Hey Zelda - you're rocking review day so I thought I'd stop by and leave a review for you myself!
I see what you mean in the author's note with the 10 point words at the bottom of the piece especially. I actually enjoy how you use some of them and don't find it too awkward as far as the flow goes, but if you do revisit this maybe consider making the word choice a bit more consistent? Like the last several lines seemed to have all the really tough words while the first half was pretty average for word choice -- if you spread it out or elevate some of the beginning you'll have a more balanced feel. But nice work actually incorporating these into your piece in a way that makes sense!

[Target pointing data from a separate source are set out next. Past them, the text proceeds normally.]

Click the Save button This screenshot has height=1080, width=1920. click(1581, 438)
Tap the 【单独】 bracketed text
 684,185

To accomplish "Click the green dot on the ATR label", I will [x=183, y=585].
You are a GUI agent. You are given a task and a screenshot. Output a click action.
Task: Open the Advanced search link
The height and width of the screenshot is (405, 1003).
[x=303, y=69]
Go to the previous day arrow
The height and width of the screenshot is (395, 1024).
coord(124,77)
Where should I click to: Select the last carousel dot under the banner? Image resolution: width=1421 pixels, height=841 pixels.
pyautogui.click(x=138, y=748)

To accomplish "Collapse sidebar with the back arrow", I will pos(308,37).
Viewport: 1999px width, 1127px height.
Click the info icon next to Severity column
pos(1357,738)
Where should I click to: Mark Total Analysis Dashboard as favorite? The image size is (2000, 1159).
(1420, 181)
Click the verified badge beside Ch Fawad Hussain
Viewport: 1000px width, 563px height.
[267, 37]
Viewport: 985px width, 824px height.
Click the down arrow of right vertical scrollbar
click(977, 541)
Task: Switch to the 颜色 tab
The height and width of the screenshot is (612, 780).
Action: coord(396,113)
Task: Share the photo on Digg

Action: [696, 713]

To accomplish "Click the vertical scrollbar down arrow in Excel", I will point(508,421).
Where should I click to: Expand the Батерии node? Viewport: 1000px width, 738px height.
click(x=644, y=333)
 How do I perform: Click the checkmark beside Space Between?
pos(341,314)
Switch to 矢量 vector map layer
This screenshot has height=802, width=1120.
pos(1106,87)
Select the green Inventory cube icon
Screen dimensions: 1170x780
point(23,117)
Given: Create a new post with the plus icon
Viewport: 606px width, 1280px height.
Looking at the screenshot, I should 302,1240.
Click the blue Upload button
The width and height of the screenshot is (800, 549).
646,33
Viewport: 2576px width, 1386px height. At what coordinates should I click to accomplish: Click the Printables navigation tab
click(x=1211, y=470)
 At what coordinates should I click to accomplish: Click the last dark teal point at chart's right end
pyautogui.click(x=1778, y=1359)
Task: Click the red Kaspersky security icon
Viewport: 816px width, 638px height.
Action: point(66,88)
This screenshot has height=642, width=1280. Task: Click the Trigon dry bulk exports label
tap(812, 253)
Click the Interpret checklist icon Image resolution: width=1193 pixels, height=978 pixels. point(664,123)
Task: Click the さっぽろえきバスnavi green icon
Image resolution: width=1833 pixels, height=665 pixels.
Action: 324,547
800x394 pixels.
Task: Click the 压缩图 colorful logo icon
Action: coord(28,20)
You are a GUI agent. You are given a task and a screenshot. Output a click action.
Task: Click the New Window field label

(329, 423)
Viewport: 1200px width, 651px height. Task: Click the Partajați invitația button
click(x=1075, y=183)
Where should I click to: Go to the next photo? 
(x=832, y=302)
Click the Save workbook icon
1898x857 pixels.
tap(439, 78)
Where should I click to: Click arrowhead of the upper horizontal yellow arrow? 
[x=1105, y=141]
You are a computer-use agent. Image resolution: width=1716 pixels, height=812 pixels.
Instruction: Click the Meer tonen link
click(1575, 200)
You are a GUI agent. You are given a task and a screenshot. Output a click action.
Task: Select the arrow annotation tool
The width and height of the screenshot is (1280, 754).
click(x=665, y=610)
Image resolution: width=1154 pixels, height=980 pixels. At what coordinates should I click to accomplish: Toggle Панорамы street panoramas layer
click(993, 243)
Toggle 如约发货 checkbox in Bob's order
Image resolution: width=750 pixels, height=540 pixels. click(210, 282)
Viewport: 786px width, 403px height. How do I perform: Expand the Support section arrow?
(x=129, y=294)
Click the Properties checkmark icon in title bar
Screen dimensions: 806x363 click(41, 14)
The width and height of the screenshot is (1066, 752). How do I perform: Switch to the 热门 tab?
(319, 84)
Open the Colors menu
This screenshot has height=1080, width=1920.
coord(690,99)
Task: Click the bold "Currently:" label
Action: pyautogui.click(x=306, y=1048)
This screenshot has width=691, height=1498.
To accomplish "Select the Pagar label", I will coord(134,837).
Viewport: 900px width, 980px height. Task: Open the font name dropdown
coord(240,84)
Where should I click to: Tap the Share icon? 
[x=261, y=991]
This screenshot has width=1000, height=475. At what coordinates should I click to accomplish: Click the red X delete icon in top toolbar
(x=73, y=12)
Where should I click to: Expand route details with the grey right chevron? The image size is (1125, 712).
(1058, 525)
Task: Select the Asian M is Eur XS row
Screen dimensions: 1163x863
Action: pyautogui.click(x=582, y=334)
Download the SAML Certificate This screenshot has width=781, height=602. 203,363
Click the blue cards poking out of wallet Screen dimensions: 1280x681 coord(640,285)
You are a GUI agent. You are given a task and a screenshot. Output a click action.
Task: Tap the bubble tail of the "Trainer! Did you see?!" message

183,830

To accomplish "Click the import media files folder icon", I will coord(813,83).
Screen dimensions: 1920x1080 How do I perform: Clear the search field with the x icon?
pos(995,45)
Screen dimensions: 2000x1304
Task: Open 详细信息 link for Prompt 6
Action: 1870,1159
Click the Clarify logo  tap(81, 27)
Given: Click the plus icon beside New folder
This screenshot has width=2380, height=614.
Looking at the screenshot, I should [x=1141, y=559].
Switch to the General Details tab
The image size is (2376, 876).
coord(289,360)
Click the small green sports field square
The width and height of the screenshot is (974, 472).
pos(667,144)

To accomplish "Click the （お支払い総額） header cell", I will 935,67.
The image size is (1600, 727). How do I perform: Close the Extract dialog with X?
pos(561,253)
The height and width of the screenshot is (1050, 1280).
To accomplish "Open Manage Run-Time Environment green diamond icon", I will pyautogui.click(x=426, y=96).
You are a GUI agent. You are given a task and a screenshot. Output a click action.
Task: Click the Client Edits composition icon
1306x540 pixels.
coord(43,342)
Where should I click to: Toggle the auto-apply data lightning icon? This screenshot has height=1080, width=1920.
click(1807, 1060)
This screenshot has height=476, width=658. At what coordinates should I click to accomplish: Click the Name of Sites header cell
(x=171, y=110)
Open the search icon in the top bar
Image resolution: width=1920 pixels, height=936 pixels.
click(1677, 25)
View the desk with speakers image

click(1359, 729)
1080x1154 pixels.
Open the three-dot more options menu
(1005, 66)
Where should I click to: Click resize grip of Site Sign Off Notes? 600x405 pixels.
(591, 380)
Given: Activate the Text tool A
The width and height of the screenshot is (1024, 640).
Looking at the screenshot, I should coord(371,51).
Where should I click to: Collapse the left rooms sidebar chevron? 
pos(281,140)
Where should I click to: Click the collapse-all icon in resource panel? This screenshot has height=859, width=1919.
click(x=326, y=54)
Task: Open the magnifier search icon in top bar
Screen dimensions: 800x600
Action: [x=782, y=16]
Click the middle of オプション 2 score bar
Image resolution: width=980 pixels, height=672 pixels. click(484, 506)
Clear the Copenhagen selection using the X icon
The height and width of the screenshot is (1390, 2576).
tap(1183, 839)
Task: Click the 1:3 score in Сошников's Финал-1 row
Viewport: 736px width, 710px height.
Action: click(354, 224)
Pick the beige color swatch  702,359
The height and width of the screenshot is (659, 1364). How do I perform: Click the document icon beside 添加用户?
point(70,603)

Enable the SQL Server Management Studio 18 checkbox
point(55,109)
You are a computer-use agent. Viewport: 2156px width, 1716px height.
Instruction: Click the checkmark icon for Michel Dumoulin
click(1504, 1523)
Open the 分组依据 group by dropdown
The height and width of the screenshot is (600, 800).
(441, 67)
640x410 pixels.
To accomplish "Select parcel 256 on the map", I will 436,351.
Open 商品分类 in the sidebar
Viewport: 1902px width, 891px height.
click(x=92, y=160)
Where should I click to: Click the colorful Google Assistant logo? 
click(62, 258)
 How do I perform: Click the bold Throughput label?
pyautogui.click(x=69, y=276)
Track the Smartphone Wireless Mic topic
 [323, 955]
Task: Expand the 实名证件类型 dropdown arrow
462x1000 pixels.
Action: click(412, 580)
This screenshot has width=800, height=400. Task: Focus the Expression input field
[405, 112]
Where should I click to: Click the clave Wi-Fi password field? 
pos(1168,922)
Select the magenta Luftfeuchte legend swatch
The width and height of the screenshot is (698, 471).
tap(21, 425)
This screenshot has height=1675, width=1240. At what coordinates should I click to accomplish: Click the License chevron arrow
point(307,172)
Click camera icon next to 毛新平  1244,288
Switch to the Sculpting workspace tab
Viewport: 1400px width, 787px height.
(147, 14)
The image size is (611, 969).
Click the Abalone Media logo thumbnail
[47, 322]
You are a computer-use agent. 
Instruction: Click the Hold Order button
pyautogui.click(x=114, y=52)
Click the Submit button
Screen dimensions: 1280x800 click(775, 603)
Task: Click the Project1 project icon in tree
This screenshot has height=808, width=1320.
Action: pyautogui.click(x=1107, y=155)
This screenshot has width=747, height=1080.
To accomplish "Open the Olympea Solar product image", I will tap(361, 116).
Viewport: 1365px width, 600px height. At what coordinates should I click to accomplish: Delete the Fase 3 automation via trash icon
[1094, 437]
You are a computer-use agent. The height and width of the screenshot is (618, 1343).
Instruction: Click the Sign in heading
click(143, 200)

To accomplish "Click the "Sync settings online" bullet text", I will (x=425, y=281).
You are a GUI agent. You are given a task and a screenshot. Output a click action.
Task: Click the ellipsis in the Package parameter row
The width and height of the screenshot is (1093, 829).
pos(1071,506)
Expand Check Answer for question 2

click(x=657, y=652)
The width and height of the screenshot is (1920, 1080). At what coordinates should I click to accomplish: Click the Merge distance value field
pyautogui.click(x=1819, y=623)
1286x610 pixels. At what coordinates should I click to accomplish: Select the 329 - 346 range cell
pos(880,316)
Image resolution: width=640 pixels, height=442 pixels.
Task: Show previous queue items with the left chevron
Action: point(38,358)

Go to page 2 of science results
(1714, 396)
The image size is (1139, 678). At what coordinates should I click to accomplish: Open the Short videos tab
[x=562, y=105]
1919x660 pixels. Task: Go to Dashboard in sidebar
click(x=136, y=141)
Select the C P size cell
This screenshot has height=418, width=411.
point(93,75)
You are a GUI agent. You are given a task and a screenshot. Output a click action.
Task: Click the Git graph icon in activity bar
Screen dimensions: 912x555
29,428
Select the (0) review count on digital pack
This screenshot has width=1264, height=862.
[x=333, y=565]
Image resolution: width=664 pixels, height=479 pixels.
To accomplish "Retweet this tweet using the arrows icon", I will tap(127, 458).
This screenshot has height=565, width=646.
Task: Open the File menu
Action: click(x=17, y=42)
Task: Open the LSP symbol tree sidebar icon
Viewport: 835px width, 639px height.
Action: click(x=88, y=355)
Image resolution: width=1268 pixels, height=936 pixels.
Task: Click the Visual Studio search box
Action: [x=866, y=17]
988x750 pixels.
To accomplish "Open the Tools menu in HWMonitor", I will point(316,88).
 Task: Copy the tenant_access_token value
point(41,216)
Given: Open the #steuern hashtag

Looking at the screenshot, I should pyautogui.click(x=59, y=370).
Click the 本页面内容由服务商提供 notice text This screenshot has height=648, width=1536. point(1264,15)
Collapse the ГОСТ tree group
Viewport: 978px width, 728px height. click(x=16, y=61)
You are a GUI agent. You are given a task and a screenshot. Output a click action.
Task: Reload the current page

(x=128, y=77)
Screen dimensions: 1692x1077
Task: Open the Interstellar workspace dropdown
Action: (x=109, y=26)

My main suggestion for this piece is that at a few places it felt like you were just doing a bunch of 3-5 word statements that had little relation to each other. One way to remedy this is to let more of the sentences bleed into the next line (even if you need to break up phrases). You can also look at some of your punctuation to get a clear idea of what's being repeated too much.
For instance if a capital letter is C and an uncapital letter is U -- you want your line beginnings to look kind of like this:
C
U
U
C
U
C
U
U
U
C
C
(does that make sense? It's random! That's the point -- you mix up sentence structure a bit for variety)
In a few places in your poem it was like this:
C
C
C
C
U
C
U
C
U
C
(see how repetitious that is? You want to have a bit more variety! This will help the lines not feel so choppy)
Overall on theme, I like what you're doing -- the idea of a person feeling like a mirror to another person is just interesting and although I'd love a bit more imagery in here about that aspect, I think you nailed some of the more philosophical considerations of that theme.
If you have any questions about my review, feel free to ask.